Tarefas do exercício:
- 1) Reescreva a notícia sobre a família de Maluf desde "Justiça nega devassa" até "familiares do pepebista.", inclusive, substituindo "sigilo" por "segredo".
- 2) Segundo a notícia sobre a família de Maluf, quem indeferiu o pedido de quebra de sigilo fiscal?
- 3) Dê continuidade à notícia sobre a família de Maluf a partir do ponto em que ela termina.

Texto fornecido:
_ _ _ _ _ _ _

Justiça nega devassa fiscal na família de Maluf
Promotores consideravam imprescindível a quebra do sigilo de filhos, mulher e nora do ex-prefeito
A Justiça de São Paulo indeferiu o pedido de quebra de sigilo fiscal dos filhos, da mulher e de uma nora do ex-prefeito Paulo Maluf (PPB). A medida foi tomada pelo juiz-corregedor Maurício Lemos Porto Alves, que rejeitou requerimento do Ministério Público Estadual. Ele decidiu, também, não enviar à Procuradoria-Geral do Cantão de Genebra rastreamento parcial das ligações telefônicas internacionais feitas pelos familiares do pepebista.
Os promotores de Justiça que investigam a existência de ativos financeiros em nome do ex-prefeito na Ilha de Jersey consideravam “imprescindível” o acesso aos dados fiscais dos quatro filhos (Flávio, Otávio, Lina e Ligia), da mulher, Sylvia, e da nora de Maluf, Jacquelline (casada com Flávio). Os promotores pediram a quebra do sigilo porque acham que recursos depositados no paraíso fiscal teriam como beneficiários os parentes de Maluf.
Apuração baseada no levantamento telefônico revela que Flávio e Ligia podem ter operado contas no Citibank Switzerland, de Genebra, e no Citibank NA, de Jersey. Os promotores pretendiam que esse rastreamento fosse encaminhado ao procurador-geral Jean-Louis Crochet, para instruir investigação preliminar instaurada na Suíça. Em sua petição, eles citaram publicações de Genebra com relatos acerca da investigação aberta por Crochet.
O despacho do juiz-corregedor – indeferindo a devassa fiscal – será juntado hoje aos autos do inquérito criminal aberto por ordem do próprio Porto Alves para apurar a conta de Jersey e suposto superfaturamento de obras públicas contratadas na administração Maluf (1993-1996). O magistrado avalia que os argumentos dos promotores não são suficientes para autorizar a quebra do sigilo.

_ _ _ _ _ _ _

Registros anotados:
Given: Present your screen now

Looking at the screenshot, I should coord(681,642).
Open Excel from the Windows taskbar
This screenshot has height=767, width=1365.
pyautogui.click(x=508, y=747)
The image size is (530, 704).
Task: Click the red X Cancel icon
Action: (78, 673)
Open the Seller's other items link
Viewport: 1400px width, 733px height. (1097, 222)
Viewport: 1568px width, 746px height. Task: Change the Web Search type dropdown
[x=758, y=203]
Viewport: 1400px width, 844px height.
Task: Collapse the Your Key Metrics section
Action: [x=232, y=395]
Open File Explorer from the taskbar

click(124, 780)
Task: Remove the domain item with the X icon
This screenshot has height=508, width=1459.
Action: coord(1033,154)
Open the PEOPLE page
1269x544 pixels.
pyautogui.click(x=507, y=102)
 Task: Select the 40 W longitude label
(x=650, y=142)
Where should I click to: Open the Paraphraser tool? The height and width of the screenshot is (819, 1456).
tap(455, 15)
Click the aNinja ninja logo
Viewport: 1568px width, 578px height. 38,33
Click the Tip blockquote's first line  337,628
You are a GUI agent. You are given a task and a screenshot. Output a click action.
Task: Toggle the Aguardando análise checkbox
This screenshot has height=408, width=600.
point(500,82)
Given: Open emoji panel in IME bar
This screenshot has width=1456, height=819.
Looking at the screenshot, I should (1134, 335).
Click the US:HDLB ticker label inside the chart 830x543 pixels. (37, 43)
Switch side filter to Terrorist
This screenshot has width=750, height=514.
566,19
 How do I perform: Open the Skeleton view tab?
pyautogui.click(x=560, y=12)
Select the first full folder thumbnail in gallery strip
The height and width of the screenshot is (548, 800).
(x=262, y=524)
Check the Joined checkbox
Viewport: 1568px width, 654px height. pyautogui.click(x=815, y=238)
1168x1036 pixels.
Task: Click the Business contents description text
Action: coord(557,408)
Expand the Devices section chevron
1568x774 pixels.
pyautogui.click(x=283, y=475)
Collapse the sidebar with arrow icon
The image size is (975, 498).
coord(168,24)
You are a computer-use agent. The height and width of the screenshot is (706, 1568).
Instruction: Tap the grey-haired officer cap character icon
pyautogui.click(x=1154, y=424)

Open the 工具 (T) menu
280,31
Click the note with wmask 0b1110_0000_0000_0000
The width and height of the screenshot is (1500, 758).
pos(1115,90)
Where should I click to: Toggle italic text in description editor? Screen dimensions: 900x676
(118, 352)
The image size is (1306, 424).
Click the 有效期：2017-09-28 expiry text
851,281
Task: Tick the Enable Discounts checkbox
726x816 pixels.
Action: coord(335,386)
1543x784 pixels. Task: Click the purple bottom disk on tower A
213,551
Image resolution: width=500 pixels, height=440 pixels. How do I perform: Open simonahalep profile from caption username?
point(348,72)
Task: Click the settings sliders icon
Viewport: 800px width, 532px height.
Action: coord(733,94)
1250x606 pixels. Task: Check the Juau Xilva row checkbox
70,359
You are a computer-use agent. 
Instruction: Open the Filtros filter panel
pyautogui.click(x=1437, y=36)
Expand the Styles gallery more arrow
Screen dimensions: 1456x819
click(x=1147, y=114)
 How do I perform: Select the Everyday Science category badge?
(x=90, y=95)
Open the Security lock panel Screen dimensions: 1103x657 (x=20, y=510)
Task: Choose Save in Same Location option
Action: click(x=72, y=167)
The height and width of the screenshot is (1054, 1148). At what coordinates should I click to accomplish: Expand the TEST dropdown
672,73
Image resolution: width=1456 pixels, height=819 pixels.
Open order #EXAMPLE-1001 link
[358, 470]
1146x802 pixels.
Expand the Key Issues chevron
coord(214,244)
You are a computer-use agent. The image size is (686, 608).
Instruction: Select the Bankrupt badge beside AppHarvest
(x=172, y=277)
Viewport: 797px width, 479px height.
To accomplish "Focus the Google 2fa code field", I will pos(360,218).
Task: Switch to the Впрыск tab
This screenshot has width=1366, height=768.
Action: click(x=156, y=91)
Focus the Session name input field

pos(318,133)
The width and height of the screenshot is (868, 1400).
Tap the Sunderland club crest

_ _ _ _ _ _ _

Respostas abaixo:
- 1)
Justiça nega devassa fiscal na família de Maluf
Promotores consideravam imprescindível a quebra do segredo de filhos, mulher e nora do ex-prefeito
A Justiça de São Paulo indeferiu o pedido de quebra de segredo fiscal dos filhos, da mulher e de uma nora do ex-prefeito Paulo Maluf (PPB). A medida foi tomada pelo juiz-corregedor Maurício Lemos Porto Alves, que rejeitou requerimento do Ministério Público Estadual. Ele decidiu, também, não enviar à Procuradoria-Geral do Cantão de Genebra rastreamento parcial das ligações telefônicas internacionais feitas pelos familiares do pepebista.

- 2) O juiz-corregedor Maurício Lemos Porto Alves.

- 3)
Anteriormente, Porto Alves já havia autorizado acesso aos dados telefônicos e bancários de Maluf e de seus familiares. Em outra decisão, ele acatou pedido da Comissão Parlamentar de Inquérito (CPI) da Dívida Pública do Município e decretou a quebra total do sigilo (bancário, fiscal e telefônico), mas exclusivamente do ex-prefeito.
Reação - Se sentindo acuado por causa das investigações do caso Jersey, o ex-prefeito paulistano resolveu partir para o contra-ataque. O primeiro passo será a apresentação de dois recursos criminais perante o Tribunal Regional Federal (TRF), para tentar derrubar a medida tomada pelo juiz Fernando Moreira Gonçalves, da 8.ª Vara Criminal Federal, que decretou a quebra do sigilo bancário de Maluf e de seus familiares em todo o País.
A segunda investida terá um caráter político. O ex-prefeito vai à Ordem dos Advogados do Brasil (OAB) para protestar contra o que classifica de “métodos agressivos e ilegais” que estariam sendo adotados pelo grupo de jovens promotores de Justiça e procuradores da República que o investigam.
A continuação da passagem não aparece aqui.